Dengan kata lain, proyek KCJB telah menjadi objek korupsi berikut biang utama tindak kejahatan sistemik ini ditengarai adalah Jokowi, presiden saat itu.
Salah satunya, mengutip pandangan Ekonom PEPS Anthony Budiawan, Marwan mengungkapkan, telah terjadi praktik mark-up sangat besar seputar harga lintasan yang jauh lebih mahal jika dibandingkan rerata biaya proyek yang sama di Cina, berkisar US$17 juta hingga US$30 juta per km.
Dari keterangan Direktur Keuangan KAI Salusra Wijaya saat RDP dengan Komisi VI DPR tahun 2021 yang lalu, misalnya, biaya proyek KCJB adalah US$8 miliar.

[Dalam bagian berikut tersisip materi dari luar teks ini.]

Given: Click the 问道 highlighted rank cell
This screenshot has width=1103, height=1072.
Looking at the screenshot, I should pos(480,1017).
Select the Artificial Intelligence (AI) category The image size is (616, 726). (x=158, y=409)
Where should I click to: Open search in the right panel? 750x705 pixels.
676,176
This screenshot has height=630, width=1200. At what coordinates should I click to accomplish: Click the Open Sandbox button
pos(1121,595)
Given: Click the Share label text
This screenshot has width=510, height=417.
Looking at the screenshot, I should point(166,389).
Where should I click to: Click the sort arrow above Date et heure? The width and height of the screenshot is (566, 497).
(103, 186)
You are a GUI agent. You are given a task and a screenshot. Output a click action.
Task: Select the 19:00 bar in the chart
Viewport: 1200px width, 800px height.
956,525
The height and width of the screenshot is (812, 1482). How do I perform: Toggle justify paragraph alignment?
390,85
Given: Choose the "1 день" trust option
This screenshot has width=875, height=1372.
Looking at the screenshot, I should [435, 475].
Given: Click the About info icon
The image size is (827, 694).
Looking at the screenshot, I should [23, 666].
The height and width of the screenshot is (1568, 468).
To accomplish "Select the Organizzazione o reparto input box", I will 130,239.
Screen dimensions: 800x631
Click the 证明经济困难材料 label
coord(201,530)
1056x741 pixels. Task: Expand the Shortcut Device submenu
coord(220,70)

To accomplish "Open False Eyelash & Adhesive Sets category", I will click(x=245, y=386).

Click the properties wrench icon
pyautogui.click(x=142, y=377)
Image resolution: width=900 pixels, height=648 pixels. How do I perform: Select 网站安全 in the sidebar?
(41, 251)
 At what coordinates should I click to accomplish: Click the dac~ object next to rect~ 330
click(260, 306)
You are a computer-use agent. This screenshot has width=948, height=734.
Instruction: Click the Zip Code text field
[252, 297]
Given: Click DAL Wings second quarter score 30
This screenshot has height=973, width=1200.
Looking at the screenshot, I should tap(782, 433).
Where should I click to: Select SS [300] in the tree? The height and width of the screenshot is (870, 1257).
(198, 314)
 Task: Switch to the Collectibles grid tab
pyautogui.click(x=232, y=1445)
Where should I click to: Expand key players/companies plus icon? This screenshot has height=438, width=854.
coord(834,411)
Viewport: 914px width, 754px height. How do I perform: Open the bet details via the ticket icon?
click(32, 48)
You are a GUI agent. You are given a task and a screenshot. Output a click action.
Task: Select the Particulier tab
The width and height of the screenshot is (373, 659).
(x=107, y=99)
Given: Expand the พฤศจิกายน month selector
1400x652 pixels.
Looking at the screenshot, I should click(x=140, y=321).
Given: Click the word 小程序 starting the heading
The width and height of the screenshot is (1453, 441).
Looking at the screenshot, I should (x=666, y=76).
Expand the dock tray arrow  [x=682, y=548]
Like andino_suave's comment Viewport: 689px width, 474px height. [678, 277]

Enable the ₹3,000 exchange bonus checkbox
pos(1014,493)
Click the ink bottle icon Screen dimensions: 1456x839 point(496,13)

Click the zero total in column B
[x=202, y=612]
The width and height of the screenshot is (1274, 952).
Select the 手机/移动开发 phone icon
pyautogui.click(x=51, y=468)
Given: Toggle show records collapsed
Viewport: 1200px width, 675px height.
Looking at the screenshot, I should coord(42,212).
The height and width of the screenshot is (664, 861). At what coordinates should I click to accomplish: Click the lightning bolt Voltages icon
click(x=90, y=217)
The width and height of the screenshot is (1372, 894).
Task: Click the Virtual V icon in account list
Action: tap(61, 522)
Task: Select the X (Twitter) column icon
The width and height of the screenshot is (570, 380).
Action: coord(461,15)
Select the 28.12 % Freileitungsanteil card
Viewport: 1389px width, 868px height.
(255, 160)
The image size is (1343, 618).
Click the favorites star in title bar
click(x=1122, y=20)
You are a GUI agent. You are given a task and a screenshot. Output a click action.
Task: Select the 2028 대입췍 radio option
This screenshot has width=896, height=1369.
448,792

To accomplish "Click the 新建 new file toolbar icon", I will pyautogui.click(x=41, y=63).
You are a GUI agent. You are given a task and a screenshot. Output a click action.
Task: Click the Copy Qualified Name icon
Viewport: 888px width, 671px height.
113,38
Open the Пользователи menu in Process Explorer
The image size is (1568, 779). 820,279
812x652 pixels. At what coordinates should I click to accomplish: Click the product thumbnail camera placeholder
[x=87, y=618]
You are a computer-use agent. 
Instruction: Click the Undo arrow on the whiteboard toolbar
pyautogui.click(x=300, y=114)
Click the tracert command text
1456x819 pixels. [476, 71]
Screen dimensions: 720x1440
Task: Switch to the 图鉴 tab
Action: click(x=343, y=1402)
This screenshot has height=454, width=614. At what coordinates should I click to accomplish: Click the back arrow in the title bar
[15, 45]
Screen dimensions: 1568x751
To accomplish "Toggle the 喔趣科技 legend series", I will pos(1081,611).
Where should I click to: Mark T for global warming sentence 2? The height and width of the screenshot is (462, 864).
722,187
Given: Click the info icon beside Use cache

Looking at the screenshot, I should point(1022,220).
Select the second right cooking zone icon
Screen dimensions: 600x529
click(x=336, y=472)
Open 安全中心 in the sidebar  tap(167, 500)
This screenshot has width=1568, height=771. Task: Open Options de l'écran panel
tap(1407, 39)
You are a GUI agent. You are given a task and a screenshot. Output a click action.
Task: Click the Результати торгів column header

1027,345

Dengan demikian, biaya investasi lintasan rel dan rangkaian Electric Multiple Unit (EMU) proyek KCJB sebenarnya jauh lebih mahal dari rerata global, yakni US$8 miliar/142 km = US$56 juta per km.
Artinya, menjadi tak masuk akal jika kenaikan biaya melebihi jauh dari apa yang bisa dimaklumi dari kondisi politik dan “praktik bisnis” di Indonesia yang mungkin biasanya lebih mahal 20 hingga 30 persen.
“Jika kenaikan biaya tersebut mencapai dua hingga tiga kali lipat, maka kita hakulyakin terjadi kejahatan sistemik yang mengusik akal sehat dan mengundang kemarahan,” geramnya.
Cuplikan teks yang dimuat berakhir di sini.